## [Work to be completed]
Only the lines below from the one containing "Cookie Preferences [link] (1421, 1389)" to the one containing "GIFT CERTIFICATE (107, 2349)" should be repeated, both included and unchanged.
[Given data Boundary: Start]
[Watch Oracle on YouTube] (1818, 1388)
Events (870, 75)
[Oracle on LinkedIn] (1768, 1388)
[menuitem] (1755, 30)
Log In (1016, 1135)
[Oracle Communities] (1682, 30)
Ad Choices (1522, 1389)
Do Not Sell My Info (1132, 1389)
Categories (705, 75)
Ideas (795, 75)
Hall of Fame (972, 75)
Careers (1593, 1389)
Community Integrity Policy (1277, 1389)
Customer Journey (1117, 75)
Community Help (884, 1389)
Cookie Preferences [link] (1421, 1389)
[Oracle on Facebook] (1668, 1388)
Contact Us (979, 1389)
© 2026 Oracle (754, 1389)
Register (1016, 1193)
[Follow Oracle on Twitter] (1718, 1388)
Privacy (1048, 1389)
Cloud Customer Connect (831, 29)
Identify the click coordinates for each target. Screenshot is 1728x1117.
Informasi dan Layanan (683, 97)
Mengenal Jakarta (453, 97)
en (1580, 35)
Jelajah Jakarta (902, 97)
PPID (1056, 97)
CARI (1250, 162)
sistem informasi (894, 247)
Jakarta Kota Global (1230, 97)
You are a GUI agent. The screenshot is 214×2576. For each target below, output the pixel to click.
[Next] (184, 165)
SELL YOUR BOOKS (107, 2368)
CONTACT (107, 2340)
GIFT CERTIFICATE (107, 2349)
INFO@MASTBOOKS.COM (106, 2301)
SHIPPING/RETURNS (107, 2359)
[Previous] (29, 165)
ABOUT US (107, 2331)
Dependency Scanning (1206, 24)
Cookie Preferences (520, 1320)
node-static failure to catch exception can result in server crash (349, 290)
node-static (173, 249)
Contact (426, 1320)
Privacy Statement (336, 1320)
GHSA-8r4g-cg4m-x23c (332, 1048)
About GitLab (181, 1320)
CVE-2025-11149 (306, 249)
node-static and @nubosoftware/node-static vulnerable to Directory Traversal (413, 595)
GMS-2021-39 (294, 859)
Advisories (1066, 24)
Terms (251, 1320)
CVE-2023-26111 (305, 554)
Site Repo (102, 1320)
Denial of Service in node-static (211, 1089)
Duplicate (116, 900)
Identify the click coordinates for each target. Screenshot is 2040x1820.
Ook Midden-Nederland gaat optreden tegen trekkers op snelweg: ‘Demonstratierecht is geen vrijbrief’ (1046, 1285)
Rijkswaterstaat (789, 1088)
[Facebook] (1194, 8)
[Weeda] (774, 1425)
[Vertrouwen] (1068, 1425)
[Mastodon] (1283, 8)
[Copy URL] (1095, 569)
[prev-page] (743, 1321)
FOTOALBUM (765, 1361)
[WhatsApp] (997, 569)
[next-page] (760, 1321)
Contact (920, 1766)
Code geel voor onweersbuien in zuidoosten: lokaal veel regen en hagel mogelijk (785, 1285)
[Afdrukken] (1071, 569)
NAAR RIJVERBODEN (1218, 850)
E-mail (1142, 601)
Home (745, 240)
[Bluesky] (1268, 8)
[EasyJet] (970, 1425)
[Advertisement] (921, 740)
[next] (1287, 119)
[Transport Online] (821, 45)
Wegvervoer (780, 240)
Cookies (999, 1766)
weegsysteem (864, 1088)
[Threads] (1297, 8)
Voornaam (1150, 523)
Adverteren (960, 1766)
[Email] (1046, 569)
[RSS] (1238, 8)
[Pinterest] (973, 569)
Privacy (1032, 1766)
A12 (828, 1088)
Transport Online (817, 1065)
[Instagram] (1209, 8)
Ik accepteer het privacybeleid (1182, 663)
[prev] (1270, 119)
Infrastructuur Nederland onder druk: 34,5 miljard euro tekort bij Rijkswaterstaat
[Given data Boundary: End]
## [Finished exercise]
Cookie Preferences [link] (1421, 1389)
[Oracle on Facebook] (1668, 1388)
Contact Us (979, 1389)
© 2026 Oracle (754, 1389)
Register (1016, 1193)
[Follow Oracle on Twitter] (1718, 1388)
Privacy (1048, 1389)
Cloud Customer Connect (831, 29)
Identify the click coordinates for each target. Screenshot is 1728x1117.
Informasi dan Layanan (683, 97)
Mengenal Jakarta (453, 97)
en (1580, 35)
Jelajah Jakarta (902, 97)
PPID (1056, 97)
CARI (1250, 162)
sistem informasi (894, 247)
Jakarta Kota Global (1230, 97)
You are a GUI agent. The screenshot is 214×2576. For each target below, output the pixel to click.
[Next] (184, 165)
SELL YOUR BOOKS (107, 2368)
CONTACT (107, 2340)
GIFT CERTIFICATE (107, 2349)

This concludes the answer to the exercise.